*** Given data ***

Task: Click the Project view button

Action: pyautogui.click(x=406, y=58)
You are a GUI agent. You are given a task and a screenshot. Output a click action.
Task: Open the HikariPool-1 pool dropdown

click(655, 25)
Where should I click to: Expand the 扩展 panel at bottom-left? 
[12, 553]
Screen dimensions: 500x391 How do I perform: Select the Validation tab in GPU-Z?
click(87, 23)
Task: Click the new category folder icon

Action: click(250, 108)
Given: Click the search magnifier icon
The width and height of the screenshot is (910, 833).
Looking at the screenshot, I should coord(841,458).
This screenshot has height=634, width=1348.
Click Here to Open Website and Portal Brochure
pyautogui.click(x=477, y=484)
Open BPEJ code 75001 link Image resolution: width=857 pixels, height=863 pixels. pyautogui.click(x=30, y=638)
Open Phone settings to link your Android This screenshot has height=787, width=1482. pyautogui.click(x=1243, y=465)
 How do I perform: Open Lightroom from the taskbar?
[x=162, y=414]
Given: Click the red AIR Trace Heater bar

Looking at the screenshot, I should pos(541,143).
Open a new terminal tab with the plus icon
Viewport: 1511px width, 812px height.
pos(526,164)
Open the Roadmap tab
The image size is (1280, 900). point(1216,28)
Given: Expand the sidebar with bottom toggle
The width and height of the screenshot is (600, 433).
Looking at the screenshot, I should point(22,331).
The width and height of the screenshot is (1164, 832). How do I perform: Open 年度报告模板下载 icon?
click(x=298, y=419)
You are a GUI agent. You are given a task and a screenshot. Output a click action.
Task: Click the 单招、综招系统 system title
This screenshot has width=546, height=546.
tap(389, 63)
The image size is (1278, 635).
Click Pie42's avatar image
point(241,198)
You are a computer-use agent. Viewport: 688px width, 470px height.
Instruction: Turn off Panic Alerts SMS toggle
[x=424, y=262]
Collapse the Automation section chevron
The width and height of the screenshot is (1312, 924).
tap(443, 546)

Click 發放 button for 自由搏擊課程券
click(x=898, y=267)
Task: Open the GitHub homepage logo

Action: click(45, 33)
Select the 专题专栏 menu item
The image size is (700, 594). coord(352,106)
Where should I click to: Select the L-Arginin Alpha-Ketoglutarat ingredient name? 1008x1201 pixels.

***

Please output only the lines from the one holding "The width and height of the screenshot is (1312, 924)." to the end of the records, first and last included, exactly as they appear.

» Written reply
The width and height of the screenshot is (1312, 924).
tap(443, 546)

Click 發放 button for 自由搏擊課程券
click(x=898, y=267)
Task: Open the GitHub homepage logo

Action: click(45, 33)
Select the 专题专栏 menu item
The image size is (700, 594). coord(352,106)
Where should I click to: Select the L-Arginin Alpha-Ketoglutarat ingredient name? 1008x1201 pixels.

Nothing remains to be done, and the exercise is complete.